The 15-year-old grandson of U.S. Rep. Danny Davis was fatally shot in a home invasion Friday evening on the South Side, according to Davis and police.

“It was unbelievable, unbelievable,’’ said Davis, who was reached by phone on his way to the police station to be briefed on the incident.

The boy, whom Davis declined to name, was at his home in Englewood with his mother and other family members when two assailants broke in and began arguing with the boy, police and Davis said.

One of the attackers pulled a gun and shot the boy in the head, said Officer Michelle Tannehill, a Chicago police spokeswoman.

The boy was dead on the scene in the 5600 block of South Princeton Avenue, Tannehill said.

The boy, a sophomore at Perspectives Charter High School, loved sports and rap music, Davis said.

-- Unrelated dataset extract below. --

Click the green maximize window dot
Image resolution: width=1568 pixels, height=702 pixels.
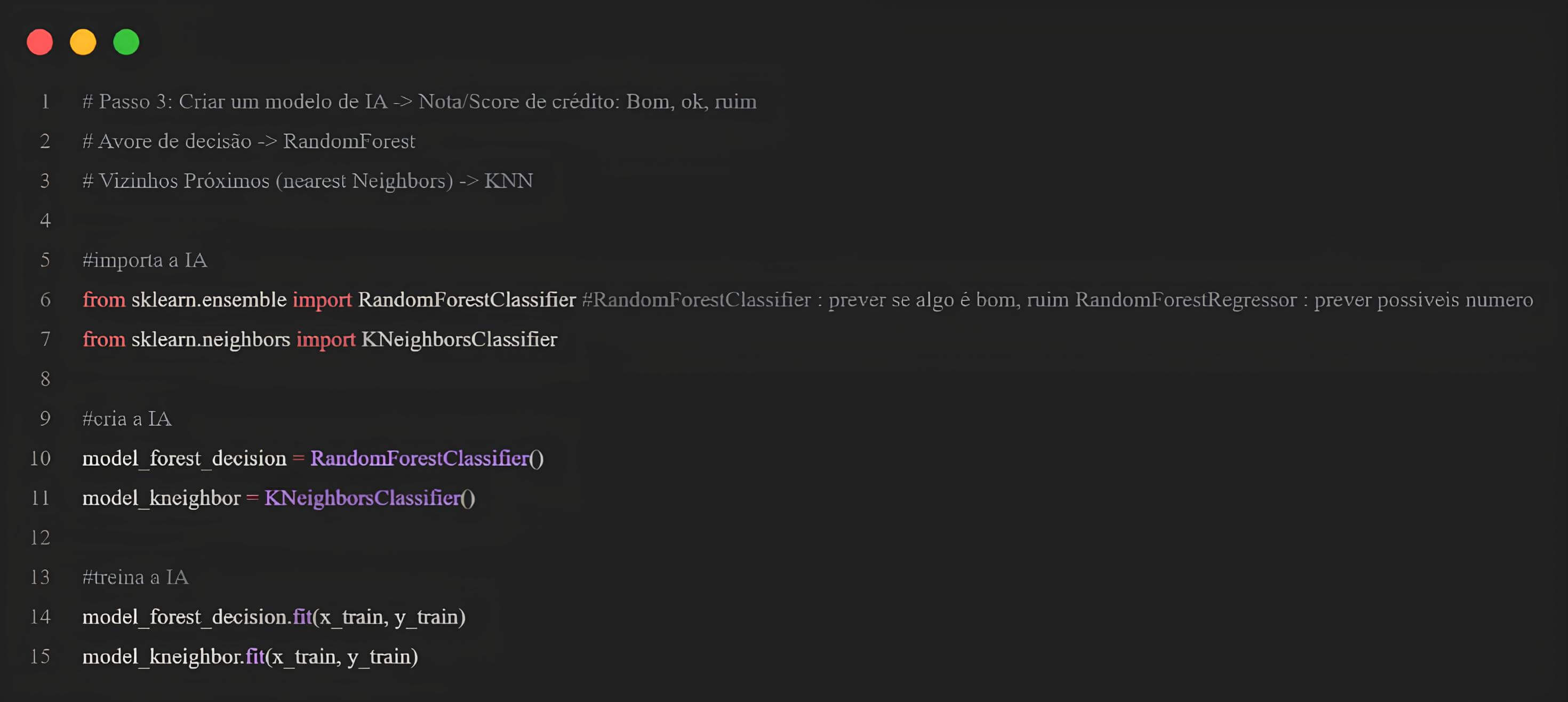click(x=126, y=42)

“He was a typical 15-year-old,’’ the congressman said. “He liked basketball. If you listened to him he was a basketball star, but he liked basketball and music. All those kinds of things. He was an avid sports fan, he knew all about, you know, the stats of different players.”

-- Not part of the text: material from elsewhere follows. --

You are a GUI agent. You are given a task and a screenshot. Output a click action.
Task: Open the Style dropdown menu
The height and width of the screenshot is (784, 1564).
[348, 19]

Chicago police spokesman Anthony Guglielmi could not confirm an arrest but said late Friday police have a “good lead.’’

Davis had just returned to Chicago from Washington, D.C., and was in his office when his son, the boy’s father, called him with the news of the shooting.

“Initially it was that he had been shot and then actually the police commander called me and indicated that, there during a home invasion, he had been shot and it didn’t look good,’’ Davis said. “Immediately I simply left and came out to the area where it had taken place,’’ Davis said. “It’s totally disconcerting.’’

When asked what the attack says about crime in Chicago, Davis said: “Well, I think it just reinforces a lot of things we already know. There’s an awful lot of people in Chicago who are in need of help, who need help to heal them and share their ideas and personalities. There’s a need for them to have jobs and employment opportunities and there's a need for young people especially to have more effective instruction.

“We need to improve our schools,” he said. “We need to make sure that there are enough schools and after-school recreational, job activity to keep young people busy and engaged and all of those things … and his being shot is just simply a manifestation of the tremendous urban crisis that we are facing in Chicago.”

A family friend who was at the scene, Charles Raymond, 74, drove the victim's grandmother from Hyde Park. He described her as distraught and said she cried on their way over, telling him that she had just stayed at the apartment the night before to visit her grandson.

“It's unbelievable,” Raymond said. “I've known the young boy for a long time, and to hear that he got shot in the head, usually when you get shot in the head you don't survive, so I was really disappointed to find out what it was.”

Davis had gotten to the Area South police headquarters at 727 E. 111th St. and was whisked upstairs. Family members who were also at the station declined to talk.

Violence has spiked this year in Chicago to levels not seen since the 1990s, and several people with prominent connections have been killed in addition to Davis’ grandson.

In mid-August, Arshell Dennis, a 19-year-old college student and the son of a Chicago police officer, was shot to death in the Wrightwood neighborhood on the Southwest Side. About two weeks later, Nykea Aldridge, 32, a cousin of Chicago Bulls star Dwyane Wade, was gunned down while pushing her baby in a stroller in the Parkway Gardens neighborhood on the South Side.

Davis, a former Chicago alderman and Cook County commissioner, was first elected to the U.S. House in 1996. He was elected to an 11th term earlier this month. His 7th Congressional District covers much of downtown Chicago, the West Side and western Cook County suburbs and parts of the South Side, including the neighborhood where his grandson was killed.